Ci voleva l’interessamento di un certo Jean-Michel Frodon, caporedattore dei Cahiers du Cinéma, e i soldi di Scorsese, Armani e Cartier per riportare alla luce questo The Housemaid. Autentico esempio di film politico, nasconde sotto la veste di noir in versione “psicodramma familiare” una sottile metafora dei giochi politici che accompagnano ogni giorno della nostra vita.
In una ricca famiglia della Corea degli anni ’60 l’arrivo di una cameriera è destinato a incrinare per sempre gli equilibri familiari, con risultati sempre più drammatici e sconvolgenti.
Il film si apre con una copia di sequenze illuminanti per poter capire il resto dell’opera. Nella prima la coppia protagonista si ritrova a tavola, commentando ad alta voce le notizie del giorno. Il punto focale di tutto il dialogo è come i datori di lavoro siano diventati dipendenti dalla loro servitù, che a loro volta non può esistere senza lo stipendio mensile. Subito dopo lo scambio di battute ci si sposta sui figli, impegnati in quel tradizionale gioco in cui si sfruttano un elastico e le proprie dita per costruire dei complessi reticoli. A ogni passaggio interviene uno dei due giocatori, perde chi non è in grado di tessere la ragnatela seguente. Kim Ki-young parte da questo semplice preambolo per costruire un castello di potere e sottomissione sempre più morboso e inaccettabile, fino alla grottesca conclusione.

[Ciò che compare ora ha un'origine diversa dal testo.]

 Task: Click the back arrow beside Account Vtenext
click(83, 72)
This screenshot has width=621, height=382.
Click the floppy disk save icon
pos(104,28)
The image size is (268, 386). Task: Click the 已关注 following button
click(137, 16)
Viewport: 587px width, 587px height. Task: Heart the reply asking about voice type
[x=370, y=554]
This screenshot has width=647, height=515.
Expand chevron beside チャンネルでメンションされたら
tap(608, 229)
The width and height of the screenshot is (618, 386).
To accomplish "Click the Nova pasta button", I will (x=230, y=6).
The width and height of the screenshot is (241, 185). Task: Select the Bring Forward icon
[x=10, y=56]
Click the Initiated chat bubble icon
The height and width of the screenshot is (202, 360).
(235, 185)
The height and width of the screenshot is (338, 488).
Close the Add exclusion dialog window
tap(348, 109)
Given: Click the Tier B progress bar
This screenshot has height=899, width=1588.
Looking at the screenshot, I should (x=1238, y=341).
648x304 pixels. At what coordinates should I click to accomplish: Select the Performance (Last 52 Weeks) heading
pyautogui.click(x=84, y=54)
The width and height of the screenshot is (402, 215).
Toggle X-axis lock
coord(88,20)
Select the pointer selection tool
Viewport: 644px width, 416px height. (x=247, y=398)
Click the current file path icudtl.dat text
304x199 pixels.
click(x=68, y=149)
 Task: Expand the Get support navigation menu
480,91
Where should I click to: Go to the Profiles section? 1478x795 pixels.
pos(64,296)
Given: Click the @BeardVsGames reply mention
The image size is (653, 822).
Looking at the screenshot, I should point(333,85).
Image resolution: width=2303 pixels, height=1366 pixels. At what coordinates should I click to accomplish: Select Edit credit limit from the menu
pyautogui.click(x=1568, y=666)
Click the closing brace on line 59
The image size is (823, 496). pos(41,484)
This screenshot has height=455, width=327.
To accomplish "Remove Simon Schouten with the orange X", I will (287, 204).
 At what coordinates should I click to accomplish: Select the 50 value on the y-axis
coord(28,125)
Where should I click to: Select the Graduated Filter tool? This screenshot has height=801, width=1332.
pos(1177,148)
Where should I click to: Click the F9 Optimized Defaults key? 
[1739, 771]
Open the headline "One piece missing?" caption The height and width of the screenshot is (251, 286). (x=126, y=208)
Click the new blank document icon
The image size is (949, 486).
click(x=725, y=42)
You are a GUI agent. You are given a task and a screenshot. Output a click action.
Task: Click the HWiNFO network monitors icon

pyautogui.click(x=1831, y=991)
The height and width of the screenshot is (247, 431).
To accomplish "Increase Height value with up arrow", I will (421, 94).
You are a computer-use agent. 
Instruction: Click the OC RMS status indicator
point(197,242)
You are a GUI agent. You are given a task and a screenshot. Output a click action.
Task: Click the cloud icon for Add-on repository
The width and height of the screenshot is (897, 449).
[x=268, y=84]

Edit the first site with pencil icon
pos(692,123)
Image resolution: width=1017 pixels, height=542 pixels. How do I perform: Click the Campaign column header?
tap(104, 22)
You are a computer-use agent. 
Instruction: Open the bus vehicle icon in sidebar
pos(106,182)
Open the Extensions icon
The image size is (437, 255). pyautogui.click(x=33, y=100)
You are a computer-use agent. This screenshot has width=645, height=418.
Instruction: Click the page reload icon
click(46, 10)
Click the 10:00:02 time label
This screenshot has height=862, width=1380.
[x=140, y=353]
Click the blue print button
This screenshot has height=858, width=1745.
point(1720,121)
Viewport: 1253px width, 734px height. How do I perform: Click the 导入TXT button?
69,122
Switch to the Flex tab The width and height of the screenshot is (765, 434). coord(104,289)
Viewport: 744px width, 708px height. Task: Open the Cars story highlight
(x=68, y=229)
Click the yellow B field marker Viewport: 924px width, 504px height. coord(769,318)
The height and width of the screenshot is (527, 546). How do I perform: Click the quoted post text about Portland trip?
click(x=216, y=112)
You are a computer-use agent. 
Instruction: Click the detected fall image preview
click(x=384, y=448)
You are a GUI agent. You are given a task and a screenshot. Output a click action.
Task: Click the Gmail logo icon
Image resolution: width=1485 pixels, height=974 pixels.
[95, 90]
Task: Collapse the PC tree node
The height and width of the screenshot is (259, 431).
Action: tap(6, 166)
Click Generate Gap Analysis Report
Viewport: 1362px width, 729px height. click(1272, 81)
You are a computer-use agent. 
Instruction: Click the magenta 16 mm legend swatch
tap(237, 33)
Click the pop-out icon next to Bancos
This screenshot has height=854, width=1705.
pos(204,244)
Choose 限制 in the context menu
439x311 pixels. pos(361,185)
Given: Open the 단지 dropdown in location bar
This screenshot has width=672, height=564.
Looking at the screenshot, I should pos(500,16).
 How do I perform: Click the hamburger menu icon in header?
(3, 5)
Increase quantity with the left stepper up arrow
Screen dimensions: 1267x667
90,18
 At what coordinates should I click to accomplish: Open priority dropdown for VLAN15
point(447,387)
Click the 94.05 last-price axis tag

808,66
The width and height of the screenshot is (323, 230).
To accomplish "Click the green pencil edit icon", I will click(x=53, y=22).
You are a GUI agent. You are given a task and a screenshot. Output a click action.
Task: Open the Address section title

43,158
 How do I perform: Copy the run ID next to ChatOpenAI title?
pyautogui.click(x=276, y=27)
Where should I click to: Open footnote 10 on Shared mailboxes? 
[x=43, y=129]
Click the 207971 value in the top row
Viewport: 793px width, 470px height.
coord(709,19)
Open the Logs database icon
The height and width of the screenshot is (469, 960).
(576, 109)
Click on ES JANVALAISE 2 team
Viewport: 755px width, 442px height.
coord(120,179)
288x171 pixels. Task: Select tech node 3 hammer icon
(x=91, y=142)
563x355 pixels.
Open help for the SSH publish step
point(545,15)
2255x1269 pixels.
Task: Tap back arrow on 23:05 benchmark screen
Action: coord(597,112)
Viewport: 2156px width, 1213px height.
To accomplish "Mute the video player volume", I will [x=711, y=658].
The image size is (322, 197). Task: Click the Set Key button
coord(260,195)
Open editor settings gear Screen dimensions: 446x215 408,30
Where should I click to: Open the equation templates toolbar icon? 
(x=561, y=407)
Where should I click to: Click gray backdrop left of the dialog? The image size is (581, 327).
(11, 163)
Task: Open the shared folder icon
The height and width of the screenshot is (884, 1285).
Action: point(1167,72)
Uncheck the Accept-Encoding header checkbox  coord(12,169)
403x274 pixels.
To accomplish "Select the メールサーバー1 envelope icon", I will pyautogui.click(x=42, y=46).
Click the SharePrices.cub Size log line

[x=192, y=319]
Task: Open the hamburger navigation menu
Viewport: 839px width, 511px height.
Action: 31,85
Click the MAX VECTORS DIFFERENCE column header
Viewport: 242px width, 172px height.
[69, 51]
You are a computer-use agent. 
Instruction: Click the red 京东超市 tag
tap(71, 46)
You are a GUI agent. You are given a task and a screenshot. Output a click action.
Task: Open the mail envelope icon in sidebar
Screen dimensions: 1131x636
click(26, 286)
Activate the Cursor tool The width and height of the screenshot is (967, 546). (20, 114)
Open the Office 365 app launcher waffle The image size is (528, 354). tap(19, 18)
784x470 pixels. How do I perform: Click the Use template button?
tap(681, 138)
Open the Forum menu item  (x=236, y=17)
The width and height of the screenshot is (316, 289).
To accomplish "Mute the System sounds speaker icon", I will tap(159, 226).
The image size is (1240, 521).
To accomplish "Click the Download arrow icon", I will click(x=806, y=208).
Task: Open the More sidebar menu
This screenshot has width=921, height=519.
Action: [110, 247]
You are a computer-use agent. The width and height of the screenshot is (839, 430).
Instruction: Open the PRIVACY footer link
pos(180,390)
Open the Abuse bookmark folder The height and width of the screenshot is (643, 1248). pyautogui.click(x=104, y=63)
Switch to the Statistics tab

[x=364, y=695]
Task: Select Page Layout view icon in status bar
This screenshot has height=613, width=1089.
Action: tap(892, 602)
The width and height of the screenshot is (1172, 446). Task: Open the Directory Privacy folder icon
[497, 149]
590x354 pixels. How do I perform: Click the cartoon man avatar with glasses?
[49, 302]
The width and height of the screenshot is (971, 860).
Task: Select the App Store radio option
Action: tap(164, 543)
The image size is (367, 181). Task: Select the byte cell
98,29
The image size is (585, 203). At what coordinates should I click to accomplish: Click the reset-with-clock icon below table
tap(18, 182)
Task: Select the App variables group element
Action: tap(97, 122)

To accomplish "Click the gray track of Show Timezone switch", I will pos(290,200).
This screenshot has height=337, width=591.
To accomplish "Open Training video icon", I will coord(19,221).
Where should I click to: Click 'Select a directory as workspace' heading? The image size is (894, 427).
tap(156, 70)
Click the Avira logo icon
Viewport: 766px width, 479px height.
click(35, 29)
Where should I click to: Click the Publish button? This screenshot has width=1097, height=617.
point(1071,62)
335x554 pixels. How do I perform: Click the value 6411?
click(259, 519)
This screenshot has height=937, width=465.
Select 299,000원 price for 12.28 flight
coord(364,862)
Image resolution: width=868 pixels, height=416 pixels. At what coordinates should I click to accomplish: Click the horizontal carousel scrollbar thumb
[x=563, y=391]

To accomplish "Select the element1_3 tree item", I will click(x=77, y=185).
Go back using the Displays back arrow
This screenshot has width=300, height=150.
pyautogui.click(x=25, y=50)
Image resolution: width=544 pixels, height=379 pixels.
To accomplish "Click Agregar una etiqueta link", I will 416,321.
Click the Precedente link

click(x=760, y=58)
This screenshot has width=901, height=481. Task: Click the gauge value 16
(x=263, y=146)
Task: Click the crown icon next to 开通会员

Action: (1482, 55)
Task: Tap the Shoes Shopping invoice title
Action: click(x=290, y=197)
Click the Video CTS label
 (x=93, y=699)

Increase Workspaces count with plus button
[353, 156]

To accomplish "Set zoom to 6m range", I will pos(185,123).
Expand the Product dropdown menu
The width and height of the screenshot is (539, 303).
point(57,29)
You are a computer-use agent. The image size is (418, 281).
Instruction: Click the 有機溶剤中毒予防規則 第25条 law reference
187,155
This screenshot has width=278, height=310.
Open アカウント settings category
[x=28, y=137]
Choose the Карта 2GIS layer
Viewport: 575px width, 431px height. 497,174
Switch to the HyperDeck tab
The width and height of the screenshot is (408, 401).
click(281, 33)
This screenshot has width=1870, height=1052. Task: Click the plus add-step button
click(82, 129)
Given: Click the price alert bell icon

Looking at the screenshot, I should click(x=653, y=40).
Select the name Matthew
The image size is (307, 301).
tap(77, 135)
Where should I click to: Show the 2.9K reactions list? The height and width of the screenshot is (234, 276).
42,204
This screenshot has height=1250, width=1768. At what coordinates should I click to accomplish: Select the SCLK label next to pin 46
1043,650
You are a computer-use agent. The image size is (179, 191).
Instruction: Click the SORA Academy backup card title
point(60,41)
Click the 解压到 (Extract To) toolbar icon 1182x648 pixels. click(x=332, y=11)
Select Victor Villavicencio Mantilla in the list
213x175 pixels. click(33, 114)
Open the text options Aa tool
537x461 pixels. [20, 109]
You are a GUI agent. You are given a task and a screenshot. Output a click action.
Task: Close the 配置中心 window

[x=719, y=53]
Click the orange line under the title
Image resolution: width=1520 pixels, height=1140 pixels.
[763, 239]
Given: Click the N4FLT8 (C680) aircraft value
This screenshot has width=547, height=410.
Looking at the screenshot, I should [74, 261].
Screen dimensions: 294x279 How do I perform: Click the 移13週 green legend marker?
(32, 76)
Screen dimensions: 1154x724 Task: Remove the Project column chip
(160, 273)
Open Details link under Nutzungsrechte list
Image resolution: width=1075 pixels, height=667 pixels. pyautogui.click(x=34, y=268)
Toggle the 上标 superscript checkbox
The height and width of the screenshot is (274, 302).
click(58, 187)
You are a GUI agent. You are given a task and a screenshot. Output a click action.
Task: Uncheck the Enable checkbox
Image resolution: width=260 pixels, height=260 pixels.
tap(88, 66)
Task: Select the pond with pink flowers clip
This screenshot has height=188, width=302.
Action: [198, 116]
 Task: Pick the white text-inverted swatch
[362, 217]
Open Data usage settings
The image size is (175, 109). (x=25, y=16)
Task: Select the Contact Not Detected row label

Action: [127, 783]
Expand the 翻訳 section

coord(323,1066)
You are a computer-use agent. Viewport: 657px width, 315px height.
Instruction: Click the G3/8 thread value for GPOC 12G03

Abilissimo nel tratteggiare le psicologie dei suoi personaggi, il Maestro sud coreano sfrutta a pieno un parco attori ridotto (neppure una decina di personaggi) e un’unica location principale per ironizzare in maniera feroce e nerissima sui complessi meccanismi di coercizione che definiscono le relazioni umane. Lo spettro del tradimento diventa motore primo di un gioco di specchi che finisce per confondere e abbagliare i suoi stessi fautori, in una partita a scacchi dove perdono tutti. Personaggi odiosi, messa in scena tra l’horror e il noir, tasso di morbosità capace di disturbare ancora oggi (e si consideri che il film è del 1960).
Al di là della raffinatissima fotografia e di una serie di soluzioni tecniche che lasciano interdetti (le carrellate sull’asse o il montaggio epilettico del funerale) quello che rimane di una simile opera è la finezza e l’intelligenza con cui si affrontano i temi. Nessun didascalismo politico da quattro soldi (tipo quelli che si vogliono addossare allo splendido District 9, dove lo spunto è più McGuffin che reale metafora) e nessun bisogno di arrivare a quel cinema dell’estremo che pare essere diventato unica via per scuotere. Ci vogliono 1000 Martyrs per arrivare alla pesantezza di certi giochi psicologici che si vedono in questo The Housemaid (tipo convincere un bambino di 4 anni di essere stato avvelenato, con conseguente crisi di panico e morte per incidente domestico dovuto a questa).
Opera unica, inimitabile, con un finale tanto amorale e sconcertante da non poterlo non considerare una tra le pietre fondanti di quello che un certo cinema asiatico oggi rappresenta.